THE SUPREME Court has ruled that a family law court is entitled to take into account an award made by the Residential Institutions Redress Board to a mother of two when deciding the issue of maintenance to be paid for her children, who are in the custody of their father.
The Circuit Family Court had asked the Supreme Court to clarify issues related to how an award from the redress board may be treated in family law maintenance proceedings.
The case arose from an appeal by the father to the Circuit Family Court in 2007 concerning a District Court maintenance order.
The proceedings involved a man and woman who are the unmarried parents of two dependent children aged 12 and 14.
The father has custody of the two children who live with him and the mother was not paying maintenance for the children.
The father had sought for the mother to pay maintenance for the support of the children and, in the District Court proceedings, it emerged the mother was receiving some €200 a month arising from the settlement of her claim with the redress board.

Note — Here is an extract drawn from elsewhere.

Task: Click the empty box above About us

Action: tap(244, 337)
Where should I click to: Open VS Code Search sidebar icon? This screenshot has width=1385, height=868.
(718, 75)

The District Judge sought details of the settlement but the mother’s solicitors had said they could not divulge details because of confidentiality requirements imposed on each applicant to the redress board under the Residential Institutions Redress Act 2002.
The Circuit Family Court then asked the Supreme Court to determine preliminary issues.
Delivering the court’s ruling yesterday, Mr Justice Joseph Finnegan, with whom Mr Justice Donal O’Donnell and Mr Justice Liam McKechnie agreed, ruled the father was entitled to details of the award made to the mother.
The clear policy of the Residential Institutions Redress Act 2002 in preserving confidential information relating to applications before it would not be impaired by disclosure for the purposes of proceedings in the Circuit Family Court, the judge found.
He was also satisfied the award to the mother by the redress board which was being paid in instalments, was “income, property or other financial resources” within the meaning of the relevant provisions of the Family Law (Maintenance of Spouses and Children) Act.
In deciding whether to make a maintenance order, the court was required to have regard to that income as well as having regard to all the circumstances of the case, he found.
On that basis, the judge ruled that the Circuit Family Court was entitled to take into account the award from the redress board to the mother when deciding the issue of maintenance.